> _JOB_
Reproduce the entries below line for line, with no changes.

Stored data
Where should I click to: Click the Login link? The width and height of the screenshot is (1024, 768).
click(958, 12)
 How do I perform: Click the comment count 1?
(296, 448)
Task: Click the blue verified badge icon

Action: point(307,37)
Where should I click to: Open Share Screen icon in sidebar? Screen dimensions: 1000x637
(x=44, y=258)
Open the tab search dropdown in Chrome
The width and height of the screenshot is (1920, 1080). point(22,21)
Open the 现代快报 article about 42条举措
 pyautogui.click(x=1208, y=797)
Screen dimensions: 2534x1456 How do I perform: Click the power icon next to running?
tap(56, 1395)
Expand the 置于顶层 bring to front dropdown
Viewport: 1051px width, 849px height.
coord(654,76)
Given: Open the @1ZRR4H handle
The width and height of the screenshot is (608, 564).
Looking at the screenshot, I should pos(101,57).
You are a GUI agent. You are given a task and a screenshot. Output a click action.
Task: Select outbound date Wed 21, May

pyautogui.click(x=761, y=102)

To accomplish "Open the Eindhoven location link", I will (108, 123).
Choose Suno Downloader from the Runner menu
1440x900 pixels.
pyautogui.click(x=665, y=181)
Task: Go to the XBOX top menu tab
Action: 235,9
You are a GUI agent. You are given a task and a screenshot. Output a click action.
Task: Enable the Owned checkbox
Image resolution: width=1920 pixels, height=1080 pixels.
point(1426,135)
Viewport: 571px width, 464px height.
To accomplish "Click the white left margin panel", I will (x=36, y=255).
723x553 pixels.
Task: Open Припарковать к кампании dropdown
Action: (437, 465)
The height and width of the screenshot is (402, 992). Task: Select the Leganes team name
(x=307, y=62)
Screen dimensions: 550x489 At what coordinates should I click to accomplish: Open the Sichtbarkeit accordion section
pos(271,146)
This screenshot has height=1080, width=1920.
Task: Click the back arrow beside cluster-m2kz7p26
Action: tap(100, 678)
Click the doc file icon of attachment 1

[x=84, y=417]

> _THE OUTPUT_
Where should I click to: Click the Login link? The width and height of the screenshot is (1024, 768).
click(958, 12)
 How do I perform: Click the comment count 1?
(296, 448)
Task: Click the blue verified badge icon

Action: point(307,37)
Where should I click to: Open Share Screen icon in sidebar? Screen dimensions: 1000x637
(x=44, y=258)
Open the tab search dropdown in Chrome
The width and height of the screenshot is (1920, 1080). point(22,21)
Open the 现代快报 article about 42条举措
 pyautogui.click(x=1208, y=797)
Screen dimensions: 2534x1456 How do I perform: Click the power icon next to running?
tap(56, 1395)
Expand the 置于顶层 bring to front dropdown
Viewport: 1051px width, 849px height.
coord(654,76)
Given: Open the @1ZRR4H handle
The width and height of the screenshot is (608, 564).
Looking at the screenshot, I should pos(101,57).
You are a GUI agent. You are given a task and a screenshot. Output a click action.
Task: Select outbound date Wed 21, May

pyautogui.click(x=761, y=102)

To accomplish "Open the Eindhoven location link", I will (108, 123).
Choose Suno Downloader from the Runner menu
1440x900 pixels.
pyautogui.click(x=665, y=181)
Task: Go to the XBOX top menu tab
Action: 235,9
You are a GUI agent. You are given a task and a screenshot. Output a click action.
Task: Enable the Owned checkbox
Image resolution: width=1920 pixels, height=1080 pixels.
point(1426,135)
Viewport: 571px width, 464px height.
To accomplish "Click the white left margin panel", I will (x=36, y=255).
723x553 pixels.
Task: Open Припарковать к кампании dropdown
Action: (437, 465)
The height and width of the screenshot is (402, 992). Task: Select the Leganes team name
(x=307, y=62)
Screen dimensions: 550x489 At what coordinates should I click to accomplish: Open the Sichtbarkeit accordion section
pos(271,146)
This screenshot has height=1080, width=1920.
Task: Click the back arrow beside cluster-m2kz7p26
Action: tap(100, 678)
Click the doc file icon of attachment 1

[x=84, y=417]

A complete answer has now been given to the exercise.